Steve H has some concerns about classifying quality control costs as non-value added. Dietmar thinks purchasing is value adding. Prashant is afraid classifying training as non-value adding will subject it to cost cutting, which is presumably a bad thing. George questions classifying material handling as non-value adding as waste since it has to be done - somehow the stuff has to move from one place to another.
All of this gets at the fundmental challenge an organization faces when deciding to embark on the lean journey. The basic definition of lean is the elimination of waste - and waste is anything that does not add value in the eyes (and the pocketbook) of the customer. Knowing what is waste is pretty important - else how can the organization get rid of it? If one person assumes the cost of quality inspection is pure waste, while another sees it as adding value the result is not good. The norm is for folks to advocate kaizen exercises aimed at eliminating the waste of other folks' processes, but rarely urging elimination of the waste in their own back yard.
I suppose there is a certain logic to classifying quality inspection as valuable when you look at it as a necessary task to get dismal quality under control. Customers won't pay much for genuinely shoddy quality and I suppose they will pay more if it is improved by weeding out the bulk of the bad stuff. The better lens, however, is to compare product A that sells for $10 with excellent quality achieved by capable processes, poka yoke and absolute control at the source, with product B having comparable quality selling for $11 to cover the cost of inspection. The customer is not going to pay the extra $1 for product B when it can get the same quality without the inspection expense.
That said, the product specifications for many items sold to military and aerospace customers include documented inspection results. Effective quality inspection is clearly part of the value proposition as defined by the customer. This demonstrates that there is no one size fits all definistion of waste.
The toughest nuts to crack in deriving a consensus on value-adding versus non-value-adding are items such as training - Prashant's very legitimate concern. In fact, management spends a lot of money on things such as training that customers will not pay for - at least they won't pay for it directly. Again back to product A or $10 and B for $11. All else being equal (and all else is never equal in the real world), am I willing to pay an extra dollar in order to cover the cost of training the employees who made product B? Of course not. I am only willing to pay extra if the product has superior value - better quality, more precise utility, superior reliability. The dollar spent on training has to translate into a dollar of reduced waste, a dollar of greater product vale, or some combination of the two. If it doesn't, management should cut the training expense.
There are lots of management controlled, non-value adding expenses that fall into the same category as training. Support staff, computers and software, company picnics and most meetings. Customers won't pay for any of this stuff; and the only justification for it is the belief that it will translate into a dollar for dollar reduction in other waste or an enhancement of product value. Calling it value adding rather than waste, however, is a dangerous practice because you are assuming it always results in offsetting benefits - not a particularly accurate or honest assumption in my experience.

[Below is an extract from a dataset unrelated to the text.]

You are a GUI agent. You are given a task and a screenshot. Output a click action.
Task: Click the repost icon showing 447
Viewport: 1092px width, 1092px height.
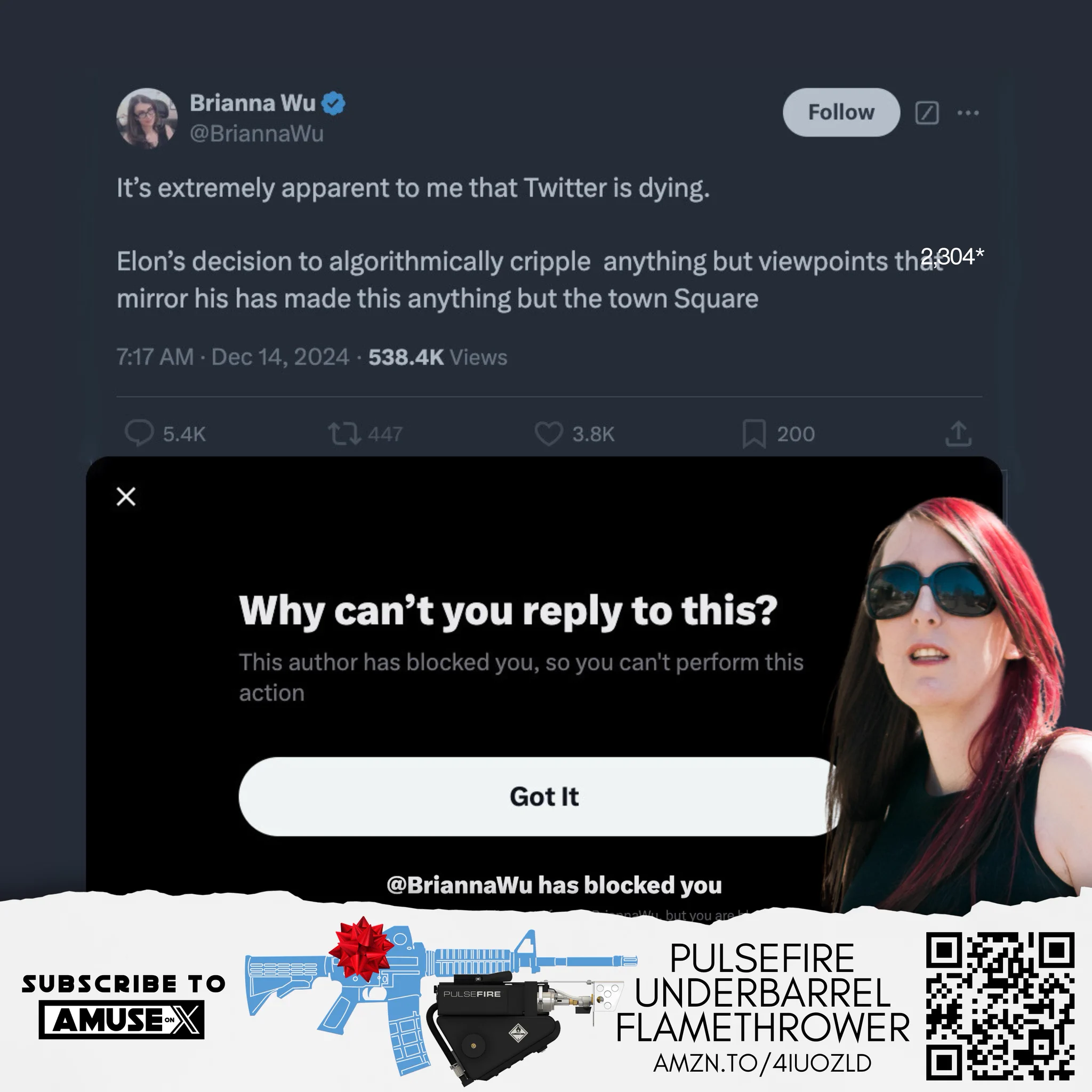[344, 433]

Classifying an expense as value adding because (1) it is perceived as a necessary cost of the operation, (2) management has decided it is good for the business in the long term, or (3) some government regulation dictates that it must be incurred even though that expense is for an activity customers won't pay for is a serious mistake. It is the same as recalibrating my bathroom scale so it shows I only weigh 200 instead if 235 because I can't control my metabolism and I can't get out of the family eating binges we call the holidays. Lying to myself is not going to help me lose weight, even if the reasons for my excess weight are tough to avoid.
I can't tell you what adds value to your customers and what doesn't. Only you can do that based on your individual products and customers. It requires objectivity and honesty, and to make it even tougher, the definitions may be different within your organization for the various value streams and the channels they serve.
Just having the discussion, however, is a great (and necessary) first step. Nothing but good can come from opening up this particular can of worms.